It is said that the Fourier transform $\hat{f}(\omega)$ of a function $f(t)$ and the Fourier transform $\hat{b}(\omega)$ of its samples $b(k)=f(t)|_{t=k}$ are related by Poisson's summation formula and it's given by
$$\hat{b}(\omega)=\displaystyle\sum_{k\in{\mathbb{Z}}}\hat{f}(\omega+2\pi{k})$$
where
$$\hat{b}(\omega)=\displaystyle\sum_{k\in\mathbb{Z}}b(k)e^{-i\omega k}, \omega\in{\mathbb{R}}.$$
I just fail to see why, is this equation even right?
Best Answer
Here is a formal approach, taken from Rudin's book on real and complex analysis.

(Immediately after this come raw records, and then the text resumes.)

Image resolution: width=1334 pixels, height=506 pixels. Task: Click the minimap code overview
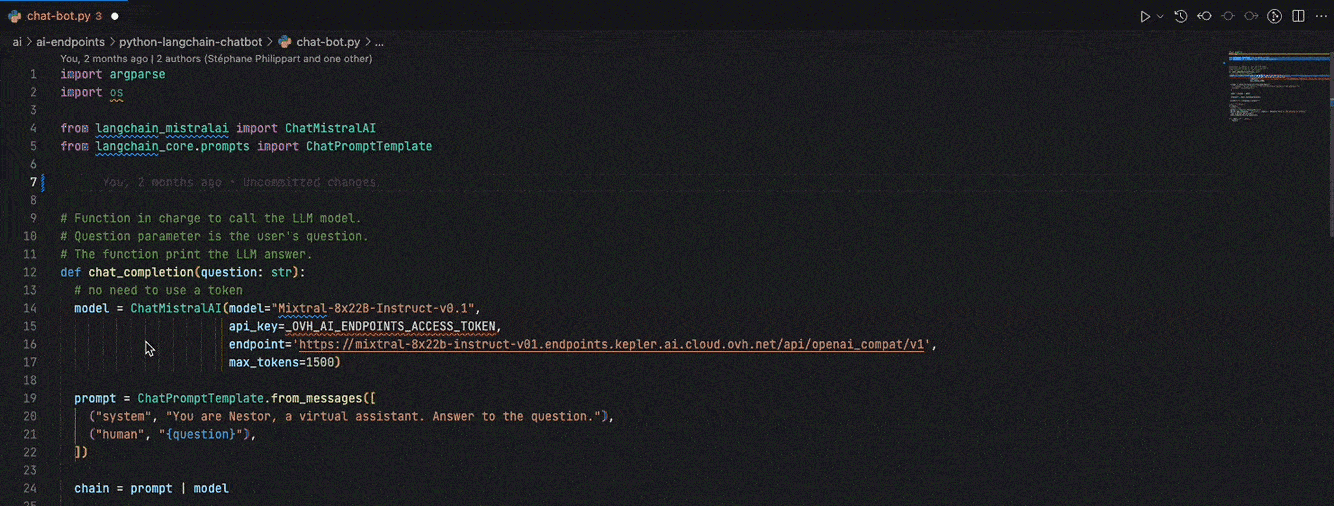coord(1270,90)
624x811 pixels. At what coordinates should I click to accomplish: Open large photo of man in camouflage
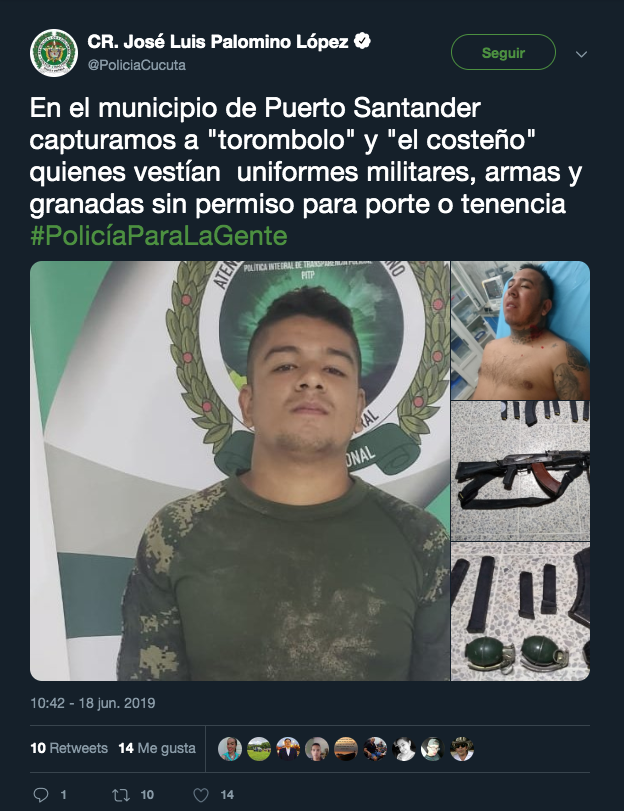[x=240, y=471]
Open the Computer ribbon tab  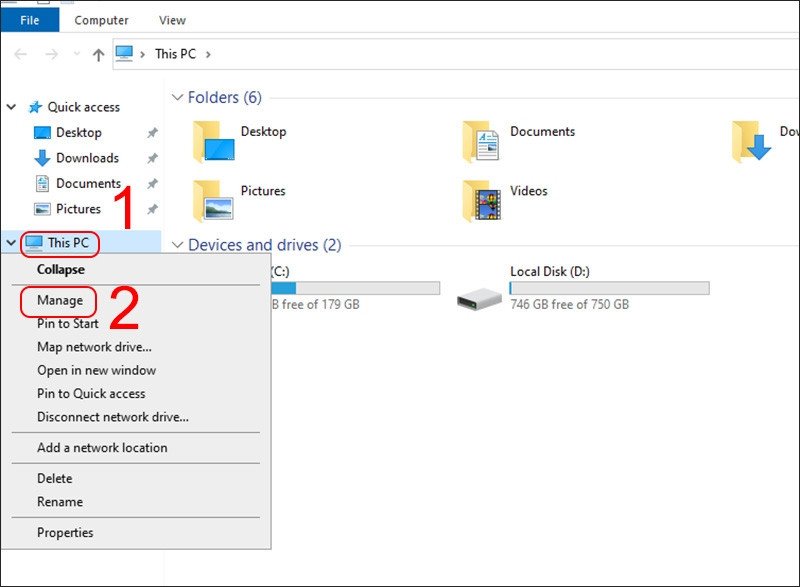pos(101,19)
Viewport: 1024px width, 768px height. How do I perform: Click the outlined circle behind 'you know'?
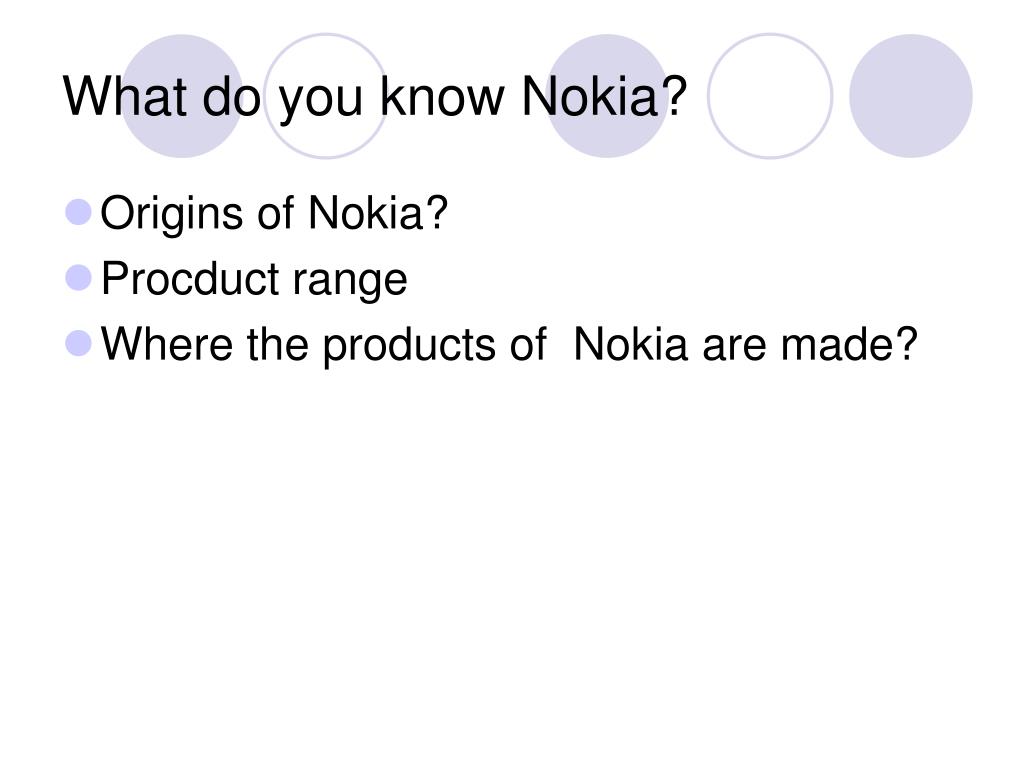point(326,96)
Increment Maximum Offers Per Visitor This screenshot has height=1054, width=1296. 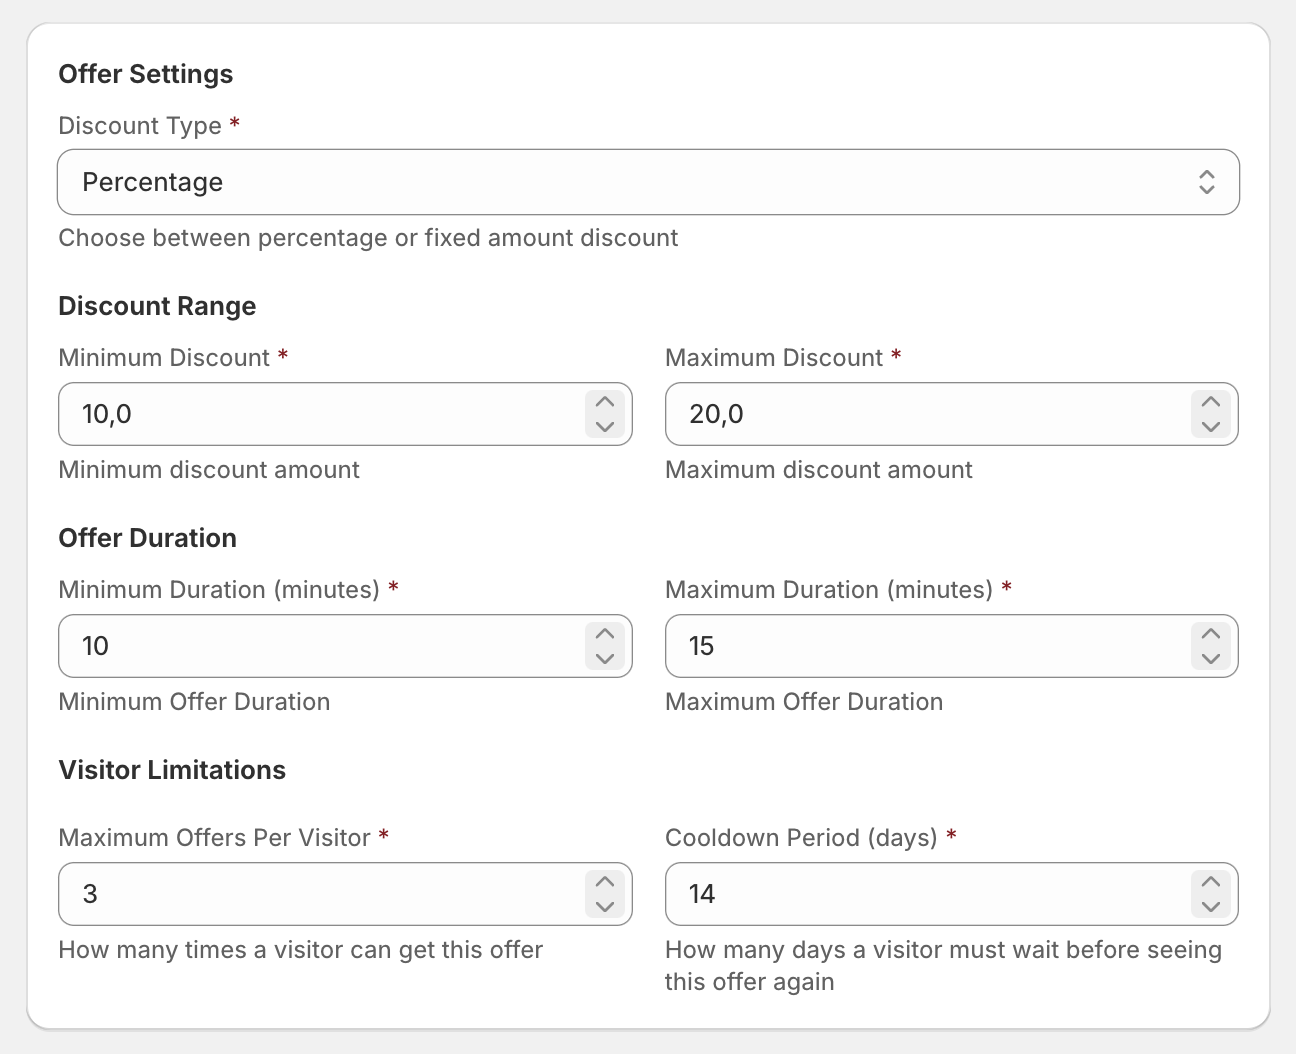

Let $$ \varphi(t)=\frac{1}{2\pi} \int f(x)e^{-itx}\, dx $$ and $$ F(x) = \sum_{k=-\infty}^{+\infty} f(x+2k\pi). $$ Then $F$ is $2\pi$-periodic and its $n$th Fourier coefficient is $\varphi(n)$, hence $F(x)=\sum \varphi(n) e^{inx}$. In particular, $$ \sum_{k=-\infty}^{+\infty} f(2k\pi) = \sum_{n=-\infty}^{+\infty} \varphi(n). $$ More generally, $$ \sum_{k=-\infty}^{+\infty} f(k \beta) = \sum_{n=-\infty}^{+\infty} \varphi(n\alpha) $$ whenever $\alpha>0$, $\beta>0$, $\alpha \beta = 2\pi$.